* **Records excerpted from a collection**
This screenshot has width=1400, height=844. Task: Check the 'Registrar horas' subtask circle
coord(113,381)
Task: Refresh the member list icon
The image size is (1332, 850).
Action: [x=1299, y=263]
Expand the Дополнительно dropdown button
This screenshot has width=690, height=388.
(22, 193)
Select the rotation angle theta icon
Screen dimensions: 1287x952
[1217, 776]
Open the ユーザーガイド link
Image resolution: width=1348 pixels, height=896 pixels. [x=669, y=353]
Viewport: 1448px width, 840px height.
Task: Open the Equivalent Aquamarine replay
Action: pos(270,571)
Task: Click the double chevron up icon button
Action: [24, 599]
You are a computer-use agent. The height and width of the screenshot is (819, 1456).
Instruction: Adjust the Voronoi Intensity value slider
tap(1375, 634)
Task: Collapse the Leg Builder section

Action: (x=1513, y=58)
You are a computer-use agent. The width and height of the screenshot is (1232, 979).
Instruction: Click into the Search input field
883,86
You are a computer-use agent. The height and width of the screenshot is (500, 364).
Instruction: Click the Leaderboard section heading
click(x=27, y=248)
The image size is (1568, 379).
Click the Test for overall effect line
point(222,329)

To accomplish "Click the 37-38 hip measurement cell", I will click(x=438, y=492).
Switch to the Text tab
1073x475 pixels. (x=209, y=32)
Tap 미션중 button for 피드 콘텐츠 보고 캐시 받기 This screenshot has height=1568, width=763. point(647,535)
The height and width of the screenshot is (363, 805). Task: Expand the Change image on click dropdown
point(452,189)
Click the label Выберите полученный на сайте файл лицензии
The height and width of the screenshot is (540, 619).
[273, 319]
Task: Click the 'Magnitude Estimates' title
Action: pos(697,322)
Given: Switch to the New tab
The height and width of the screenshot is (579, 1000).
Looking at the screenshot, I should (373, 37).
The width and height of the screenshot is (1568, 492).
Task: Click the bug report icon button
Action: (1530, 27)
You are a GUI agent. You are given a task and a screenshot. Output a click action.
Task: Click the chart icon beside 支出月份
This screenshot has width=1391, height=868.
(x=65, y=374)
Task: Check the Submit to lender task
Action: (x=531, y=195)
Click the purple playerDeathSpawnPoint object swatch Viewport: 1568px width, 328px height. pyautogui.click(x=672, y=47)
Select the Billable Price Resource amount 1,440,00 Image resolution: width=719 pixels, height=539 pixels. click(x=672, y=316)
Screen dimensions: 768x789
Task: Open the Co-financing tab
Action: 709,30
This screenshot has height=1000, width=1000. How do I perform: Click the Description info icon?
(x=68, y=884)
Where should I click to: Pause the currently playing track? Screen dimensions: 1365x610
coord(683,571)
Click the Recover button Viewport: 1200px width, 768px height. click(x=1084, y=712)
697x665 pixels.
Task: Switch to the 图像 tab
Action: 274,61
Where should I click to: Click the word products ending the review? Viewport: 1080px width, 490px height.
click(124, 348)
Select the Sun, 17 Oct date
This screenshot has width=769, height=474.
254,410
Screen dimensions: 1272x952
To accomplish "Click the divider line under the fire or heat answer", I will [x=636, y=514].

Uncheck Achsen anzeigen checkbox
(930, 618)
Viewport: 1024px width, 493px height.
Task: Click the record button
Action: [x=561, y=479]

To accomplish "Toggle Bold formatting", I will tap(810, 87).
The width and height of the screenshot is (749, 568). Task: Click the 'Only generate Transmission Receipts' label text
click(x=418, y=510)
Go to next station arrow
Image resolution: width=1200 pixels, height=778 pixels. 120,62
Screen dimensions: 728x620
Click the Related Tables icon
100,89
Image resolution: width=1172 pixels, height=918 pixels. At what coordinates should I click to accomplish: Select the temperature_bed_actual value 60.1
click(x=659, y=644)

* **Exercise requirements**
Rewrite all of the records above, replacing "computer-use agent" with "desktop automation agent" wherever it appears and changing nothing else.

* **In response**
This screenshot has width=1400, height=844. Task: Check the 'Registrar horas' subtask circle
coord(113,381)
Task: Refresh the member list icon
The image size is (1332, 850).
Action: [x=1299, y=263]
Expand the Дополнительно dropdown button
This screenshot has width=690, height=388.
(22, 193)
Select the rotation angle theta icon
Screen dimensions: 1287x952
[1217, 776]
Open the ユーザーガイド link
Image resolution: width=1348 pixels, height=896 pixels. [x=669, y=353]
Viewport: 1448px width, 840px height.
Task: Open the Equivalent Aquamarine replay
Action: pos(270,571)
Task: Click the double chevron up icon button
Action: [24, 599]
You are a desktop automation agent. The height and width of the screenshot is (819, 1456).
Instruction: Adjust the Voronoi Intensity value slider
tap(1375, 634)
Task: Collapse the Leg Builder section

Action: (x=1513, y=58)
You are a desktop automation agent. The width and height of the screenshot is (1232, 979).
Instruction: Click into the Search input field
883,86
You are a desktop automation agent. The height and width of the screenshot is (500, 364).
Instruction: Click the Leaderboard section heading
click(x=27, y=248)
The image size is (1568, 379).
Click the Test for overall effect line
point(222,329)

To accomplish "Click the 37-38 hip measurement cell", I will click(x=438, y=492).
Switch to the Text tab
1073x475 pixels. (x=209, y=32)
Tap 미션중 button for 피드 콘텐츠 보고 캐시 받기 This screenshot has height=1568, width=763. point(647,535)
The height and width of the screenshot is (363, 805). Task: Expand the Change image on click dropdown
point(452,189)
Click the label Выберите полученный на сайте файл лицензии
The height and width of the screenshot is (540, 619).
[273, 319]
Task: Click the 'Magnitude Estimates' title
Action: pos(697,322)
Given: Switch to the New tab
The height and width of the screenshot is (579, 1000).
Looking at the screenshot, I should (373, 37).
The width and height of the screenshot is (1568, 492).
Task: Click the bug report icon button
Action: (1530, 27)
You are a GUI agent. You are given a task and a screenshot. Output a click action.
Task: Click the chart icon beside 支出月份
This screenshot has width=1391, height=868.
(x=65, y=374)
Task: Check the Submit to lender task
Action: (x=531, y=195)
Click the purple playerDeathSpawnPoint object swatch Viewport: 1568px width, 328px height. pyautogui.click(x=672, y=47)
Select the Billable Price Resource amount 1,440,00 Image resolution: width=719 pixels, height=539 pixels. click(x=672, y=316)
Screen dimensions: 768x789
Task: Open the Co-financing tab
Action: 709,30
This screenshot has height=1000, width=1000. How do I perform: Click the Description info icon?
(x=68, y=884)
Where should I click to: Pause the currently playing track? Screen dimensions: 1365x610
coord(683,571)
Click the Recover button Viewport: 1200px width, 768px height. click(x=1084, y=712)
697x665 pixels.
Task: Switch to the 图像 tab
Action: 274,61
Where should I click to: Click the word products ending the review? Viewport: 1080px width, 490px height.
click(124, 348)
Select the Sun, 17 Oct date
This screenshot has width=769, height=474.
254,410
Screen dimensions: 1272x952
To accomplish "Click the divider line under the fire or heat answer", I will [x=636, y=514].

Uncheck Achsen anzeigen checkbox
(930, 618)
Viewport: 1024px width, 493px height.
Task: Click the record button
Action: [x=561, y=479]

To accomplish "Toggle Bold formatting", I will tap(810, 87).
The width and height of the screenshot is (749, 568). Task: Click the 'Only generate Transmission Receipts' label text
click(x=418, y=510)
Go to next station arrow
Image resolution: width=1200 pixels, height=778 pixels. 120,62
Screen dimensions: 728x620
Click the Related Tables icon
100,89
Image resolution: width=1172 pixels, height=918 pixels. At what coordinates should I click to accomplish: Select the temperature_bed_actual value 60.1
click(x=659, y=644)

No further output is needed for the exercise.